ÖSTERREICH. Benedikt XVI. in Wien, Mariazell und Heiligenkreuz vom 7.-9. September.

„Pilgerfahrt gegen die Kälteströme der Gegenwart“


Der Erzbischof von Wien erzählt: „Papst Benedikt wurde in diesen Tagen in Österreich nicht müde, das Christentum als ‚das Geschenk einer Freundschaft‘ vorzustellen und anzubieten, ‚die im Leben und im Sterben trägt‘.“


von Kardinal Christoph Schönborn


Papst Benedikt XVI. in Österreich.

Papst Benedikt XVI. in Österreich.

Papst Benedikt XVI. in Österreich – müsste ich all das, was in diesen drei Tagen im September 2007 auf mich eingewirkt hat, in einem knappen Satz zusammenfassen, dann war es eine „Pilgerfahrt gegen die Kälteströme der Gegenwart.“
Mitten hinein in all den Regen, in die Kälte und den Sturm, die ihn und uns alle in Wien, in Mariazell und selbst in Heiligenkreuz auf harte Proben gestellt haben, überraschte dieser Papst unser Land – und vermutlich auch viele von jenen, die ihm kritisch gegenübergestanden waren – mit einer bescheidenen, aber deshalb umso überzeugenderen Herzlichkeit und Wärme. Einer Wärme, die aus seiner Persönlichkeit, aber auch aus jedem seiner Worte strömte. Und die all jene, die ihm zugehört haben, mit jeder Stunde mehr auf eine spürbare Weise berührt hat.
Bald schon war klar: Dies ist nicht nur äußere Form, ein Gestus und auch nicht nur ein Wesenszug. Dieser liebevolle, um Gehör und Nachdenklichkeit werbende Stil bestimmt tatsächlich auch sein jahrzehntelanges Denken und Lehren.
Diese Theologie lebt aus einem Ja „zu einem Gott, der uns liebt und der uns führt, der uns trägt und der uns doch unsere Freiheit lässt, ja, sie erst zur Freiheit macht.“ So hat er es in seiner Predigt in Mariazell auf den Punkt gebracht. Daraus wächst eine Sicht des Christentums, das weit mehr und etwas anderes ist als ein Moralsystem, als eine Serie von Forderungen und Gesetzen. Papst Benedikt wurde in diesen Tagen in Österreich nicht müde, das Christentum als „das Geschenk einer Freundschaft“ vorzustellen und anzubieten, „die im Leben und im Sterben trägt.“
Genau dieser Zugang war es auch, der uns schon als Studenten an Prof. Ratzinger fasziniert hat. Schon damals war dieses Einladende sowohl der Stil seiner Vorlesungen als auch die Art seines Umgangs mit uns, seinen Studierenden. So habe ich mit Freude und Dankbarkeit in diesen drei Tagen erlebt, wie dieser Zugang zum Glauben und zur Glaubensvermittlung im Papstamt eine neue Leuchtkraft bekommen hat.

> [Zeilen des Datensatzes]
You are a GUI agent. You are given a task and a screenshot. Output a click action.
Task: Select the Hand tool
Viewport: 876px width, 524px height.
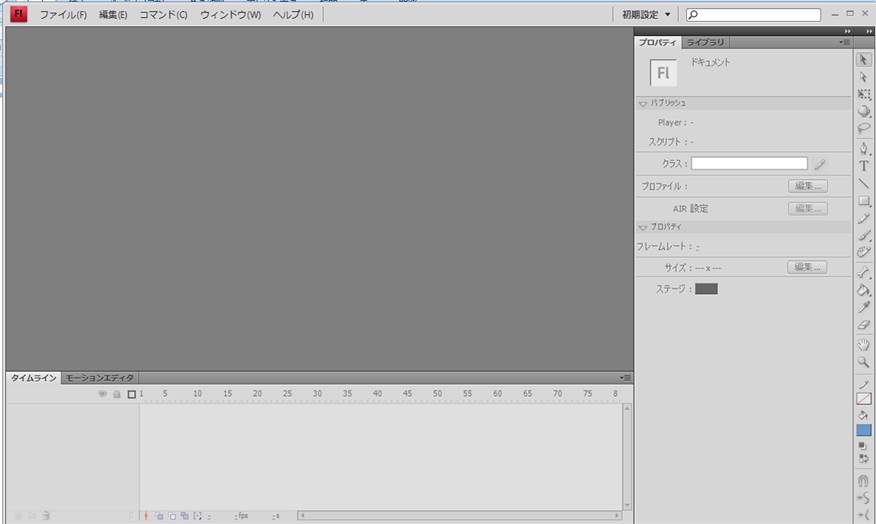pyautogui.click(x=864, y=344)
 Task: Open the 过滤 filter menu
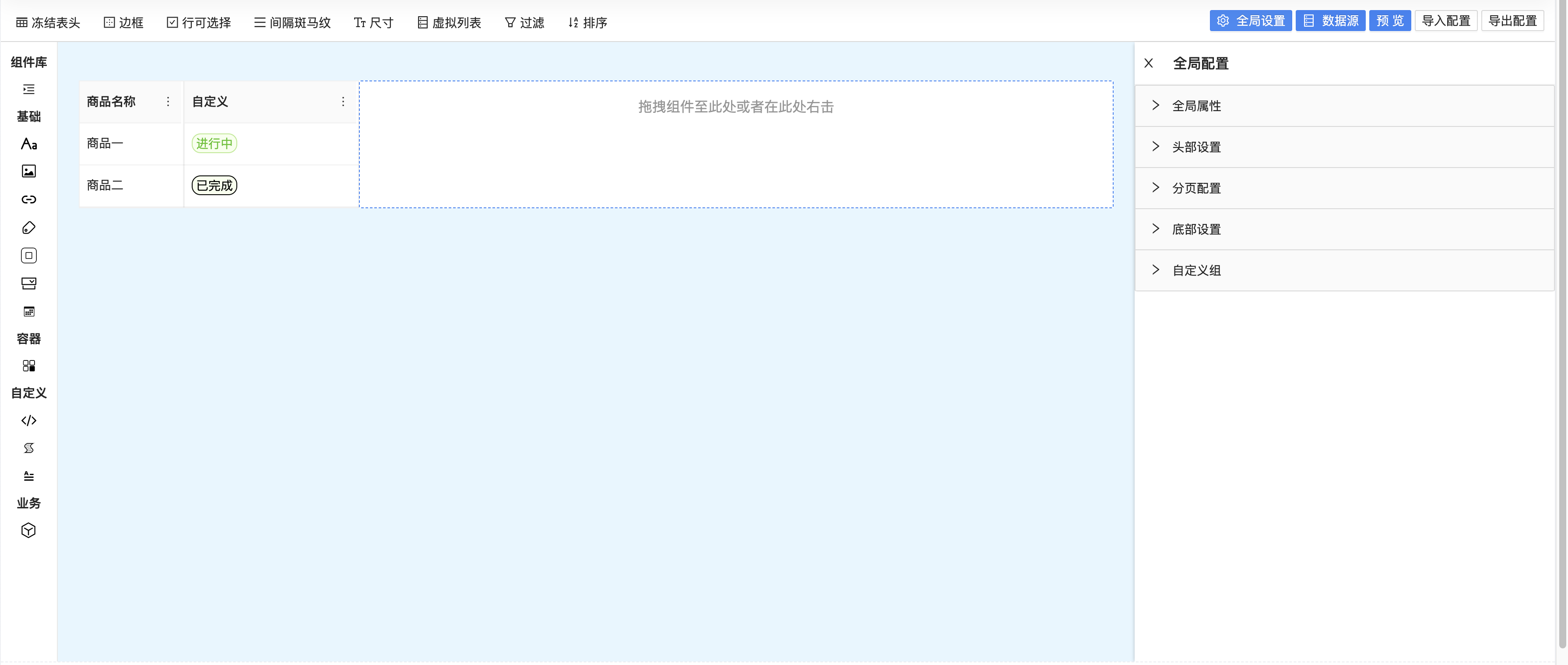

> [AUFGABENSTELLUNG] Bitte nenne, wie Kardinal Schönborn im Text über den Papstbesuch in Österreich die drei Tage im September 2007 in einem knappen Satz zusammenfasst.

> [LÖSUNG] Als eine „Pilgerfahrt gegen die Kälteströme der Gegenwart“.